### Instructions for the task
Without omitting anything, retype the data that follows.
:::::
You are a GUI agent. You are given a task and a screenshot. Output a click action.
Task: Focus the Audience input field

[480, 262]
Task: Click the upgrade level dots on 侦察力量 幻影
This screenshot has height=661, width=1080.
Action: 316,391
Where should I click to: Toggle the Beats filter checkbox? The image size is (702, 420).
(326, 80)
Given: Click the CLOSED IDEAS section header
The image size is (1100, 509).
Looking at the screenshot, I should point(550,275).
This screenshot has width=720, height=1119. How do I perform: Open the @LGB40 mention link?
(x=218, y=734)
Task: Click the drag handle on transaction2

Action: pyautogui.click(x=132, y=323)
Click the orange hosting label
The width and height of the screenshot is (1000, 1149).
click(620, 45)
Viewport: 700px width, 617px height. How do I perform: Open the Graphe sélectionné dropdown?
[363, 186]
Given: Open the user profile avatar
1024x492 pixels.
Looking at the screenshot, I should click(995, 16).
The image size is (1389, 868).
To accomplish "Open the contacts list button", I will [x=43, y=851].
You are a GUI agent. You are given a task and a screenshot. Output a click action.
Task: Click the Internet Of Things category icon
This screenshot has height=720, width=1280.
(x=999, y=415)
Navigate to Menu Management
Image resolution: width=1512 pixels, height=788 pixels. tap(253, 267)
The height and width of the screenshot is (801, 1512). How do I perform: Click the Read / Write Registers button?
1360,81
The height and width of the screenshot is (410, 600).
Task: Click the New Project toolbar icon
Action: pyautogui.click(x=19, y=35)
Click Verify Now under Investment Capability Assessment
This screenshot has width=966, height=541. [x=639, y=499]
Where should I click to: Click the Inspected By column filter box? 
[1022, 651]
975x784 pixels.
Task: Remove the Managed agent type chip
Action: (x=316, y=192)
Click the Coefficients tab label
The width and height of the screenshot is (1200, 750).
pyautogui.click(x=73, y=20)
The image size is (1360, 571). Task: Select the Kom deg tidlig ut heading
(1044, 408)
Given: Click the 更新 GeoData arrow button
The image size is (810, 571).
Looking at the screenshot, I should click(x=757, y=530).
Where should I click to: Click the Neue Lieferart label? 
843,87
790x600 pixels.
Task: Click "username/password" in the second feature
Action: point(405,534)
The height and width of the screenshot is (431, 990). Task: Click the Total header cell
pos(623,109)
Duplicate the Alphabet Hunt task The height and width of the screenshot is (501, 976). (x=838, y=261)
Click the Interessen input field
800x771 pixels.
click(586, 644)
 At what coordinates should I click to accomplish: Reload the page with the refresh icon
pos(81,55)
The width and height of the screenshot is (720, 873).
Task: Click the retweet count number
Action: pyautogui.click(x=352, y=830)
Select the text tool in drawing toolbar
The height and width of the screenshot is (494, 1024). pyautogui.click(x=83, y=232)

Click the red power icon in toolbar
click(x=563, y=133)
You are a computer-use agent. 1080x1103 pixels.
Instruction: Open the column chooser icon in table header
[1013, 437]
:::::
### Task answer
You are a GUI agent. You are given a task and a screenshot. Output a click action.
Task: Focus the Audience input field

[480, 262]
Task: Click the upgrade level dots on 侦察力量 幻影
This screenshot has height=661, width=1080.
Action: 316,391
Where should I click to: Toggle the Beats filter checkbox? The image size is (702, 420).
(326, 80)
Given: Click the CLOSED IDEAS section header
The image size is (1100, 509).
Looking at the screenshot, I should point(550,275).
This screenshot has width=720, height=1119. How do I perform: Open the @LGB40 mention link?
(x=218, y=734)
Task: Click the drag handle on transaction2

Action: pyautogui.click(x=132, y=323)
Click the orange hosting label
The width and height of the screenshot is (1000, 1149).
click(620, 45)
Viewport: 700px width, 617px height. How do I perform: Open the Graphe sélectionné dropdown?
[363, 186]
Given: Open the user profile avatar
1024x492 pixels.
Looking at the screenshot, I should click(995, 16).
The image size is (1389, 868).
To accomplish "Open the contacts list button", I will [x=43, y=851].
You are a GUI agent. You are given a task and a screenshot. Output a click action.
Task: Click the Internet Of Things category icon
This screenshot has height=720, width=1280.
(x=999, y=415)
Navigate to Menu Management
Image resolution: width=1512 pixels, height=788 pixels. tap(253, 267)
The height and width of the screenshot is (801, 1512). How do I perform: Click the Read / Write Registers button?
1360,81
The height and width of the screenshot is (410, 600).
Task: Click the New Project toolbar icon
Action: pyautogui.click(x=19, y=35)
Click Verify Now under Investment Capability Assessment
This screenshot has width=966, height=541. [x=639, y=499]
Where should I click to: Click the Inspected By column filter box? 
[1022, 651]
975x784 pixels.
Task: Remove the Managed agent type chip
Action: (x=316, y=192)
Click the Coefficients tab label
The width and height of the screenshot is (1200, 750).
pyautogui.click(x=73, y=20)
The image size is (1360, 571). Task: Select the Kom deg tidlig ut heading
(1044, 408)
Given: Click the 更新 GeoData arrow button
The image size is (810, 571).
Looking at the screenshot, I should click(x=757, y=530).
Where should I click to: Click the Neue Lieferart label? 
843,87
790x600 pixels.
Task: Click "username/password" in the second feature
Action: point(405,534)
The height and width of the screenshot is (431, 990). Task: Click the Total header cell
pos(623,109)
Duplicate the Alphabet Hunt task The height and width of the screenshot is (501, 976). (x=838, y=261)
Click the Interessen input field
800x771 pixels.
click(586, 644)
 At what coordinates should I click to accomplish: Reload the page with the refresh icon
pos(81,55)
The width and height of the screenshot is (720, 873).
Task: Click the retweet count number
Action: pyautogui.click(x=352, y=830)
Select the text tool in drawing toolbar
The height and width of the screenshot is (494, 1024). pyautogui.click(x=83, y=232)

Click the red power icon in toolbar
click(x=563, y=133)
You are a computer-use agent. 1080x1103 pixels.
Instruction: Open the column chooser icon in table header
[1013, 437]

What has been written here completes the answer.